Goal
Print the passage about Rahel Graf word for word, from "Rahel Graf (born" up to and including "studying social security.".

Rahel Graf (born 1 February 1989) is a Swiss women's footballer, who has 62 appearances for the national team. At club level, she plays for FC Luzern Frauen.

Personal life
Graf grew up in Pfaffnau, Switzerland, and her father is a Lucerne councillor. As of 2016, she lives in Ennetbürgen, and was studying social security.

Career

Domestic
Graf played for LUwin.ch from 2004–2006. She won the Nationalliga A, and won the Swiss Women's Cup three times with them. In 2005, Graf made her first appearance in the UEFA Women's Champions League, in a 5–1 win for LUwin.ch.

In 2008, Graf transferred to German Frauen-Bundesliga team SC Freiburg, before moving to SC Kriens. In 2014, she transferred to FC Luzern Frauen.  She captained FC Luzern as they reached the Swiss Women's Cup semi-final in 2018.

International
Graf has 62 appearances for the Switzerland. She played for Switzerland U-19 at the 2006 UEFA Women's Under-19 Championship. She made her senior debut in 2007. She played for the senior team in 2011 FIFA Women's World Cup qualification matches, and was sent off in the first-leg playoff against Italy. Switzerland lost the match 1–0. She made 19 further appearances for the national team between 2011 and 2013.

Material provided
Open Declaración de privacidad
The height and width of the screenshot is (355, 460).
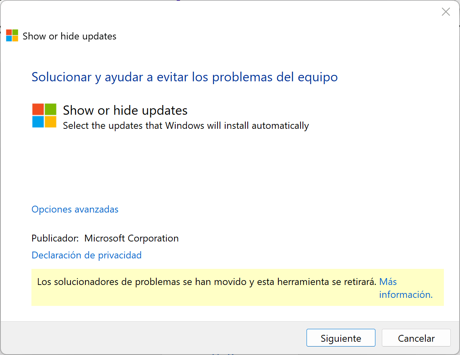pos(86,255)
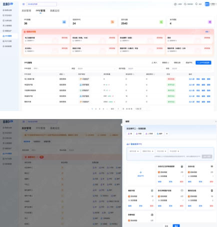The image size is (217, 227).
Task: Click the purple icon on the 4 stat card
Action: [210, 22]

---

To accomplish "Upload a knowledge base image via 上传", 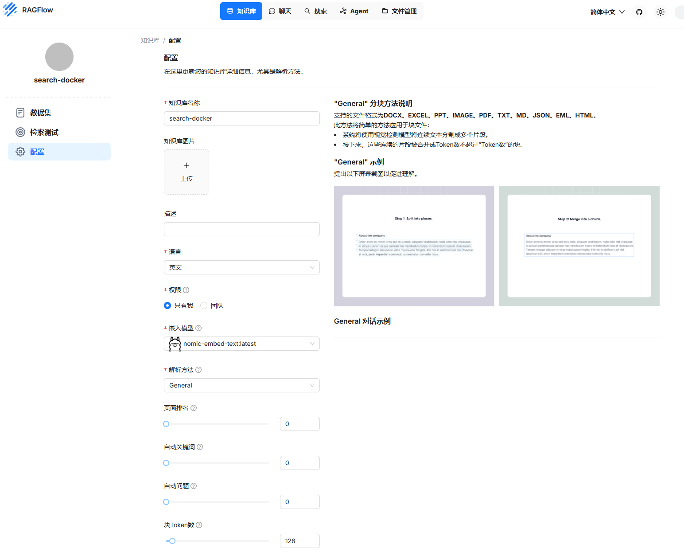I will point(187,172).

In response
Rahel Graf (born 1 February 1989) is a Swiss women's footballer, who has 62 appearances for the national team. At club level, she plays for FC Luzern Frauen.

Personal life
Graf grew up in Pfaffnau, Switzerland, and her father is a Lucerne councillor. As of 2016, she lives in Ennetbürgen, and was studying social security.